Right, I worked out that the time taken by the car is 60, then I subtracted 10 seconds seeing as the motorcycle started 10 seconds after the car, however I don't see the sense in what I've done, it is the correct answer however doing it this way, it's assuming that the motorcycle accelerates until 22m/s doesn't it? And thats not explicitly stated?
thanks again

If you quote people it makes it easier for them to notice that you've replied

But yes, it is making that assumption and it's stated in the question:

The motorcycle moves from rest with constant acceleration, a m s–2

which means it does accelerate until 22m/s and even beyond.

Right, I'm still not sure...
I have done area of triangle for initial accel of car to find the diastance moved during that accelerating period= 0.5(30)*22=330
Then minus that from the overall area=990-330=660 then the time taken to move this distance is 660/22=30 30+30=60
60-10=50
What I don't understand is why we are using the cars values, I understand that they meet at the same point, however I don't understand that the motorcycle would always be 10 seconds behind the car bcos the car changes speed and then has a constant speed so surely the time difference would change?

Hmm. I'm finding this a bit difficult to explain.

It may help if you haven''t already to draw the distance-time line for the motorcycle on the one you've drawn already.

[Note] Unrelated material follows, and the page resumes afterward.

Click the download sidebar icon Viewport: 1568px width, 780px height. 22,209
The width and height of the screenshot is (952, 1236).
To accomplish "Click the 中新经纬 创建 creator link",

They meet at a time t. But the clock starts ticking from 0 - the motorcycle does nothing for 10 seconds while the car starts moving. Yes, the motorcycle starts 10 seconds after the car but it doesn't mean that distance wise they're always 10 seconds apart.

The motorcycle keeps closing the gap until they meet at time t. The car takes t seconds to get to that point, whereas the motorcycle takes t-10 seconds, because of the start. Hence you're using the car values because you know the motorcycle did the distance 10 seconds faster than the car did, and you have enough information for the car.

Let me know if that hasn't cleared things up and I'll try and think of something a bit easier to understand.